This is the last state of the Turning disk, at the end of the workshop.
Initially the intention was to explore soundwise a specific kind of circular movement: steel surfaces spinning one on the other, in the form of a kind of ball bearings, say with balls who allow the spinning, but without a central axis.
The way i wanted to document the movement was sound.
Originally i planned to grind tracks on a iron surface, but since the found disks were much thinner than expected, i went further welding instead of grinding.
Interesting point: the best tracks had to be drawn without interruption, but the protection mask doesn’t allow to see the lines to follow, but welding without mask wouldn’t have allowed me to see at all, afterwards. I solved the problem marking the line with a white marker. The white sign still wasn’t visible, but while i was welding, the material of the marks would burn some millimeter before the noodle would arrive, making clear the direction where to continue.
The central axis had to be introduced, the tracks couldn’t be made big enough to keep the construction so firmly.
The welding made a lot of little spheres on the surface, which produced more sound, but were jamming the spheres much more. They had to be grinded away.
The first motor is placed on the top, fixed on an arm that goes outside. The movement is possible, but it jams pretty easily and just a little side pressure on the arm is able to let it move again. I added a second motor to hit constantly the arm on the side: in case of stop, with some pushes the disks starts spinning again, extending a lot the life span of the action.
Here the video of the presentation.
For the presentation I used 6 piezos to mix up the different sounds together and to be able to control them and look for the interesting resonant frequencies.
During the whole workshop I have been recording the sound produced, here a the whole documentation in chronological order.
Next steps: the next development stage would be making the rotation more stable, finding a way to keep the spheres separate, which could be done physically adding some blocks, like small walls, or adding a third disk with holes that would act exactly as the internal structure of a bearings.
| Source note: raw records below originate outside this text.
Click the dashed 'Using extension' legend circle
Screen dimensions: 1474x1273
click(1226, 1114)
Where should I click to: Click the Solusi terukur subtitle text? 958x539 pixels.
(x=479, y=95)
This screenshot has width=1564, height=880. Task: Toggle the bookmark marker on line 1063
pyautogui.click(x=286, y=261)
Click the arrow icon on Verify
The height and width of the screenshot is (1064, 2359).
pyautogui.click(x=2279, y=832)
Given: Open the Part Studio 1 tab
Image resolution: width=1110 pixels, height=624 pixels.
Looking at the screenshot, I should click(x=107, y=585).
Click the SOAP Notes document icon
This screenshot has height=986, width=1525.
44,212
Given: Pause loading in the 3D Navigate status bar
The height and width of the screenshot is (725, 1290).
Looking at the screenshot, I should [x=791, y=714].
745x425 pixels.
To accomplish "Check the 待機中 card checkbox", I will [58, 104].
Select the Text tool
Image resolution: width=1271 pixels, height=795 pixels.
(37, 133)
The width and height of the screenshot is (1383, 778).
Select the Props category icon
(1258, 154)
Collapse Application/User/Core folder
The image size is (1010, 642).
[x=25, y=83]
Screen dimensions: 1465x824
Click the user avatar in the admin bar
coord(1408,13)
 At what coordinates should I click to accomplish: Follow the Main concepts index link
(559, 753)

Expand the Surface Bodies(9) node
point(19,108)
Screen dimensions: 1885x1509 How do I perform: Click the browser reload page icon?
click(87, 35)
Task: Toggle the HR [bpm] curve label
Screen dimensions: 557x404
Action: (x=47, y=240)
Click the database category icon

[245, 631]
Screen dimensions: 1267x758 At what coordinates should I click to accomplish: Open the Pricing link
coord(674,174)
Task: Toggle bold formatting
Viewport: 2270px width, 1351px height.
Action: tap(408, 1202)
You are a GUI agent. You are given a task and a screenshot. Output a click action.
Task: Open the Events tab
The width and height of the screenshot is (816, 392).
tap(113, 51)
This would probably generate a lot of friction, that would in a way mean more sound, if the movement starts.
Otherwise another possibility would be making the tracks much higher, in order to keep always the balls in position, and adding enough balls not to give the possibility of having one side without them, that would mean no distance between the disks and therefore no movement.
Here some pictures, to show the result in its own beauty.
Surprisingly, it really looks like a sort of reversed turntable or proto – hard drive, which I like somehow very much, since apparently fits with the sound produced.